November 24, 2013

Kita Berhak Bahagia

Ketukkan kesepuluh jemariku menggalirkan segalanya. Apa yang selama ini hanya bisa terkubur dengan apik dalam palung hati, rasanya tak bisa kubiarkan terlalu lama di sana. Ada kalanya kita bercerita tanpa harus bersuara. Mengapa? Karena suara tak selalu membuat orang lain merasa. Diam? Bisa menjadi alternatif bagi mereka yang tak paham dengan kata-kata yang mengalir begitu saja.

Rasa takut itu kembali menghantui. Sama seperti dulu, bahkan lebih rumit dan terlalu melilit. Aku jadi ragu, apa aku harus kembali membisu dan memenangkan kicauan di seberang sana? Seperti dulu? Dan terjatuh lagi dengan tawa yang membahana di ujung sana. Itu bahagia?

Kau tahu, kebahagiaan itu tak selamanya harus berbicara tentang orang lain. Ada saatnya kita perlu bahagia dengan cara kita sendiri, mengindahkan ego orang lain tentunya.
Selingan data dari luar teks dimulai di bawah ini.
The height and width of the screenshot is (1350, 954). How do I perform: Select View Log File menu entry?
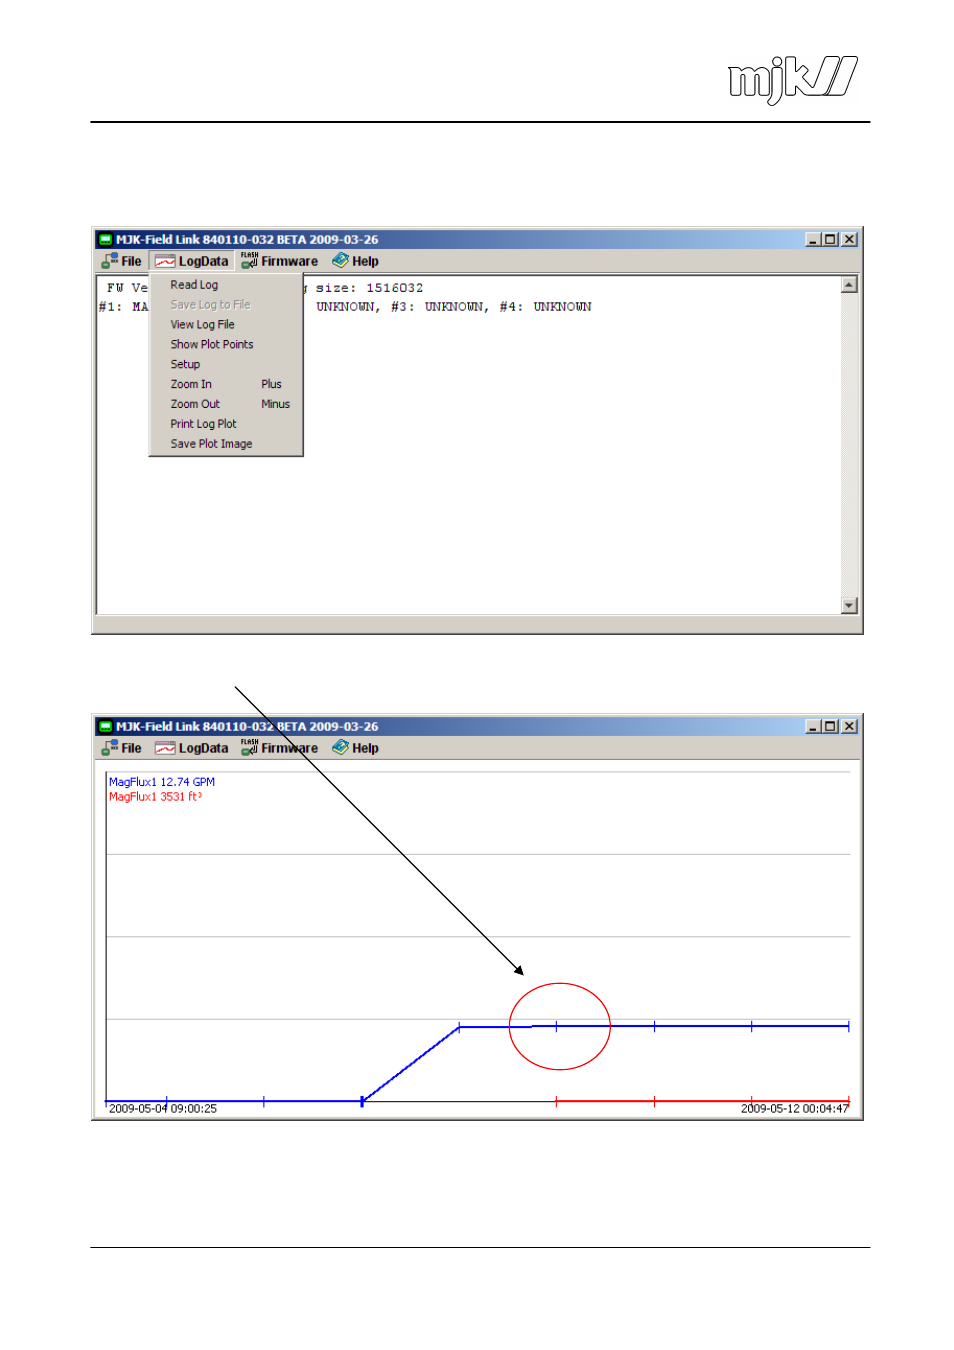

Kita berhak untuk bahagia, tanpa kicauan, tanpa gurauan, atau tanpa sentilan rasa yang bisa menghancurkan segalanya. Kita harus membuat orang lain bahagia, aku tahu. Tapi apa kita harus mengorbankan kebahagiaan kita untuk mereka? Lantas, bagaimana jika semua tak ingin berbalik?